El observatorio IPA advirtió que las pequeñas y medianas empresas trabajan con menos del 60% de su capacidad instalada, nivel crítico para la producción nacional.
Daniel Rosato,presidente de Industriales PYMES Argentinos, remarcó que “el plan financiero del derrame nunca llegó” y que la ausencia de políticas para la microeconomía dejó “casi sin respirar a las fábricas”.
Según el informe, la utilización de la capacidad industrial se ubicó en 58,2%, con fuertes caídas en sectores clave como el automotriz (-8,1%) y los químicos (-5,8%). En el último año y medio se perdieron además 272.880 puestos de trabajo formales.
El deterioro también se refleja en el consumo. Un relevamiento del CEPA señaló que el poder adquisitivo de los asalariados cayó 10,8% entre noviembre de 2023 y el primer trimestre de 2025, lo que impactó en una merma del 7,4% en la facturación de los supermercados.

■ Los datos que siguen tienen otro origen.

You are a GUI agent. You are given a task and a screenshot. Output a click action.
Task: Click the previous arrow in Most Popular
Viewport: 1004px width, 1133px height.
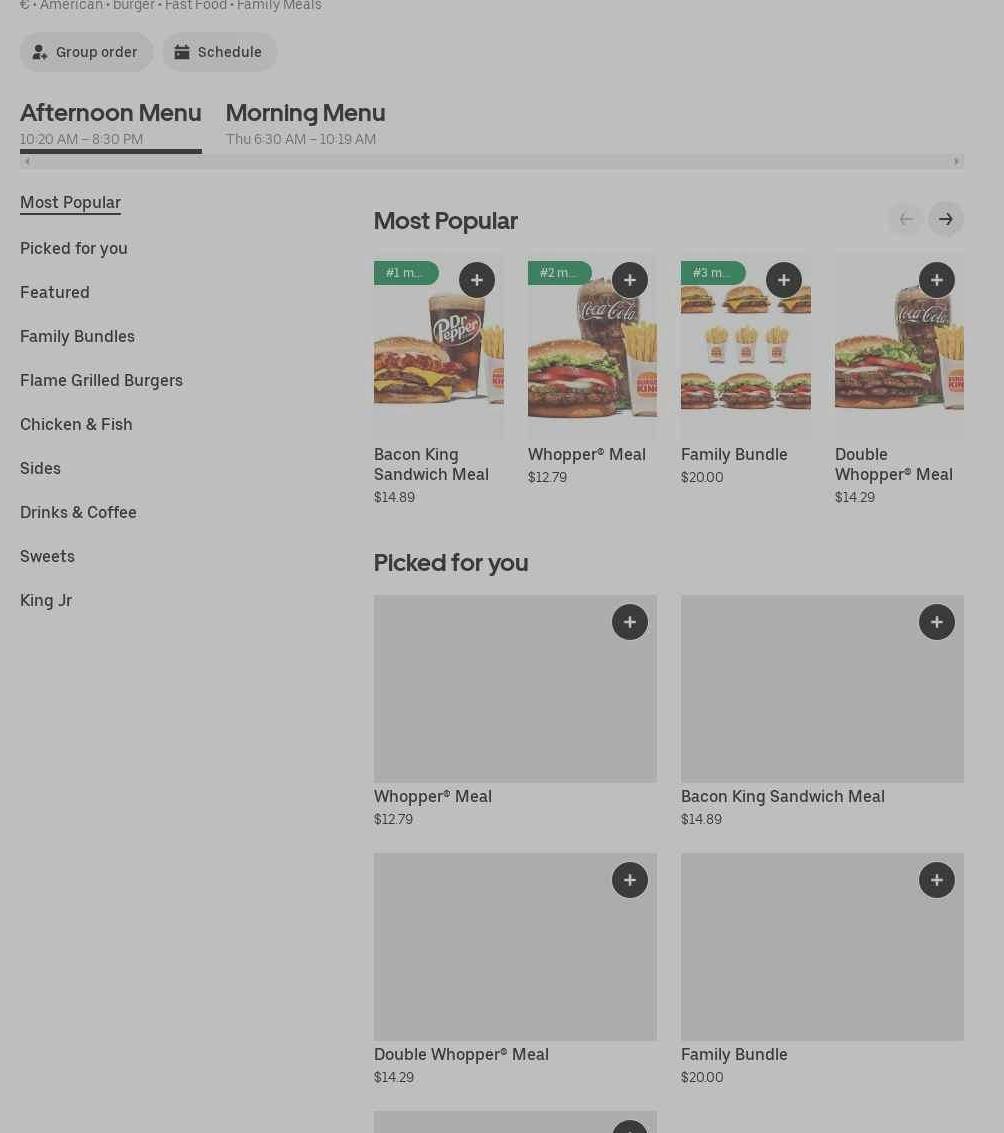(905, 219)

La pérdida acumulada de ingresos en los hogares bonaerenses se estima entre $2,98 billones y $4,7 billones. En paralelo, los supermercados facturaron $345.898 millones menos que en el primer semestre de 2023, en valores constantes.
IPA y CEPA coinciden en que la falta de alivio en la economía real y el desplome del consumo están empujando a la industria y al comercio a un escenario de alta fragilidad.